#### [Problem requirements]
Print exactly, and only, the lines from the one that has "Image resolution: width=274" through the end of the material below, with both ends included and the pictures omitted.

(Data)

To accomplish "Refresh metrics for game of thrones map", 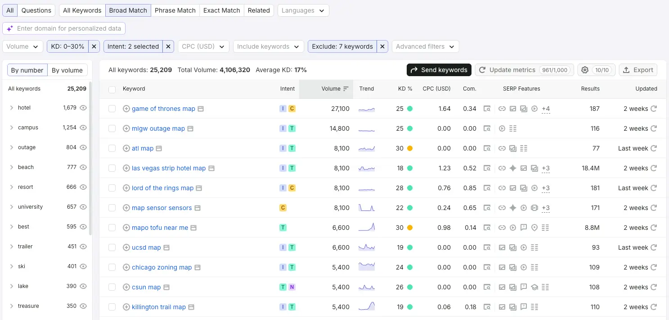I will 654,109.
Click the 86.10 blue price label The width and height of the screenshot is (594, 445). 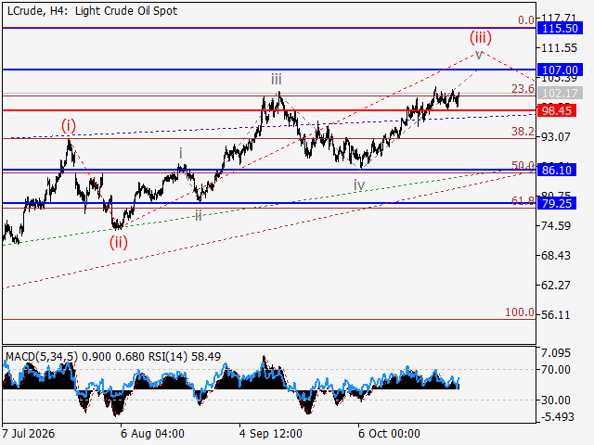pyautogui.click(x=557, y=170)
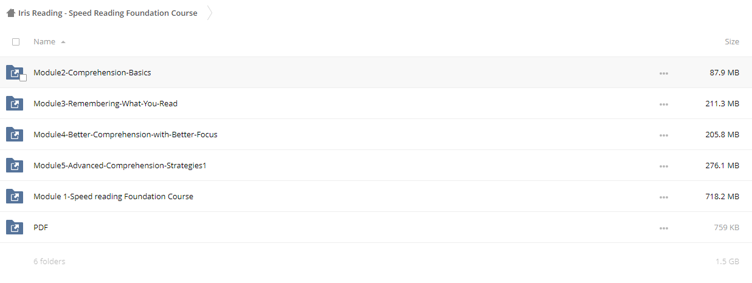
Task: Open the three-dot menu for Module5-Advanced-Comprehension-Strategies1
Action: (x=663, y=166)
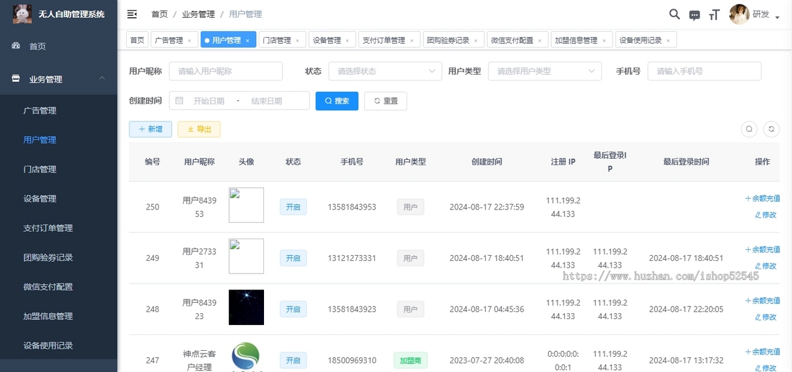Close the 广告管理 tab

pyautogui.click(x=189, y=41)
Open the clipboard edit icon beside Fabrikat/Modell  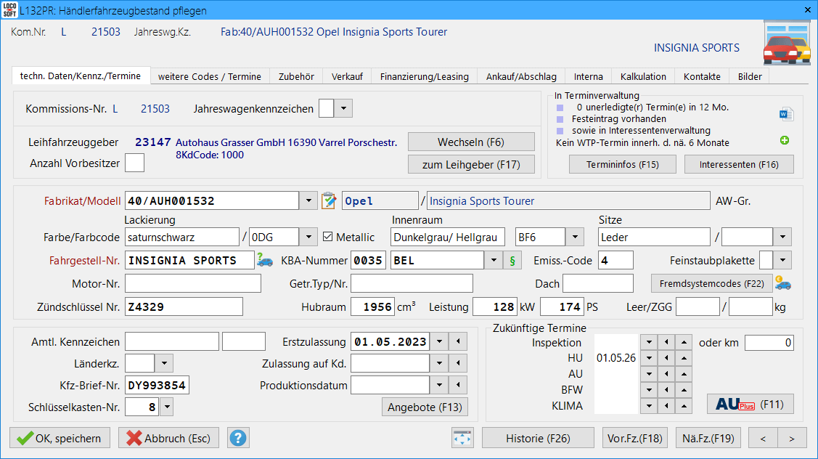point(330,200)
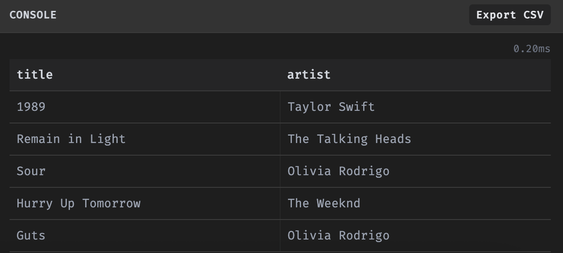Select the Sour title cell
Image resolution: width=563 pixels, height=253 pixels.
pos(31,171)
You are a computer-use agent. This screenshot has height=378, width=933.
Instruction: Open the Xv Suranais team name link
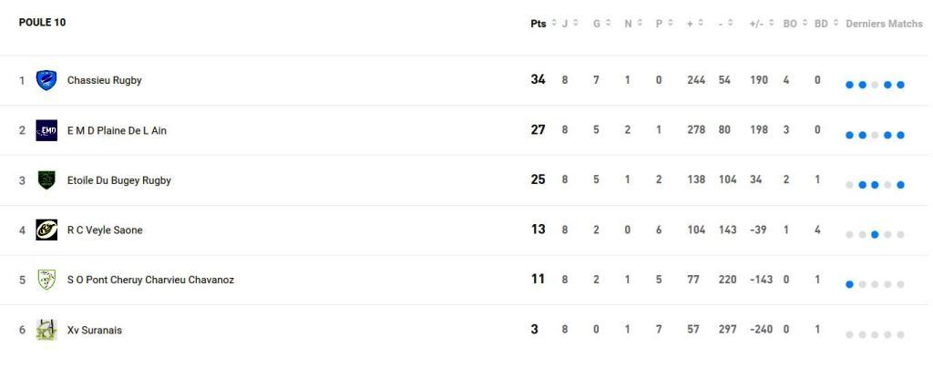[x=94, y=330]
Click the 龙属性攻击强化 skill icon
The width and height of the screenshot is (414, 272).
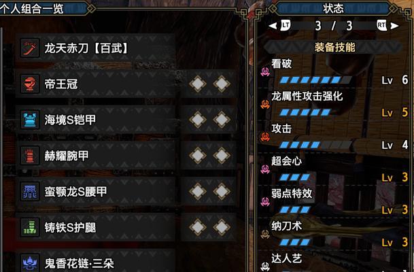point(265,104)
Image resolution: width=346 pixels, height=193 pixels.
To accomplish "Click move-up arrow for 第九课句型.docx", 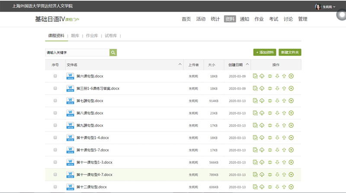I will pyautogui.click(x=284, y=125).
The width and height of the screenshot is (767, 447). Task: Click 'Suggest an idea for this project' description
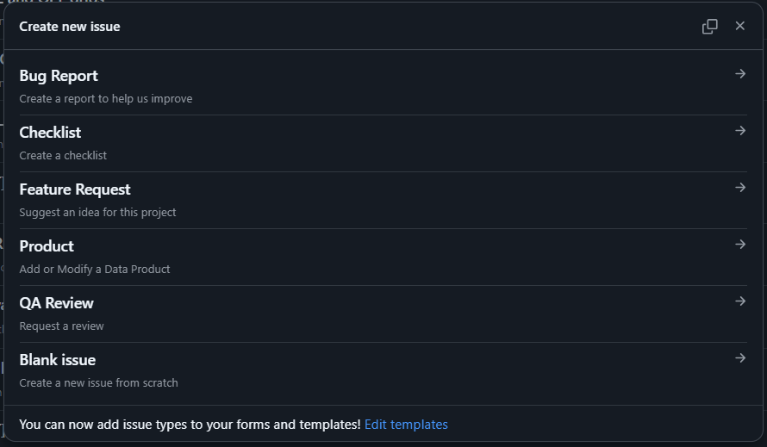[97, 212]
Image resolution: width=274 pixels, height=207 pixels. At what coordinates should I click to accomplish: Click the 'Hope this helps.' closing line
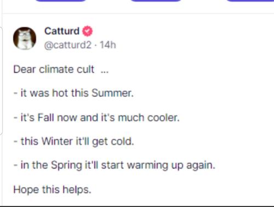[x=52, y=189]
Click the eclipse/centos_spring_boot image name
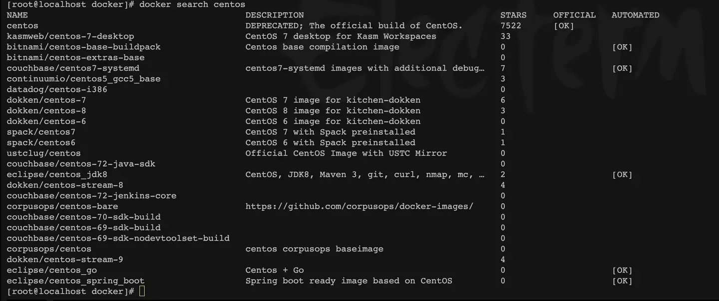The width and height of the screenshot is (719, 301). (x=75, y=281)
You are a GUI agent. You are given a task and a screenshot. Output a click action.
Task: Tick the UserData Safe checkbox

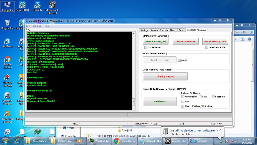coord(207,47)
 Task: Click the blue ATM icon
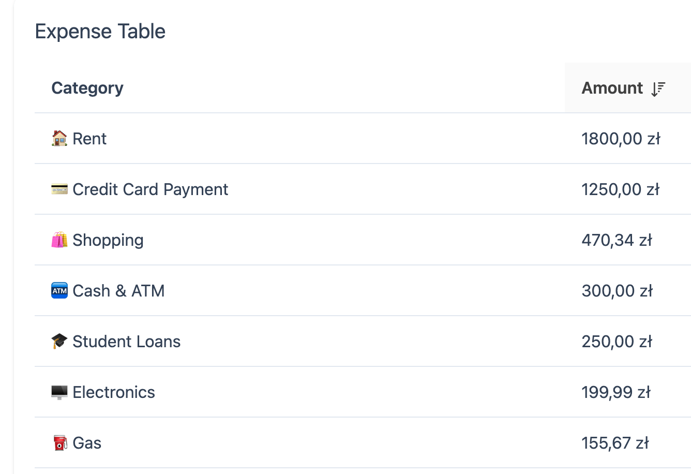coord(59,291)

(End Data)

#### [Your response]
Image resolution: width=274 pixels, height=207 pixels. At what coordinates should I click to accomplish: Click the 'Hope this helps.' closing line
[x=52, y=189]
Click the eclipse/centos_spring_boot image name
The width and height of the screenshot is (719, 301). (x=75, y=281)
You are a GUI agent. You are given a task and a screenshot. Output a click action.
Task: Tick the UserData Safe checkbox

coord(207,47)
 Task: Click the blue ATM icon
coord(59,291)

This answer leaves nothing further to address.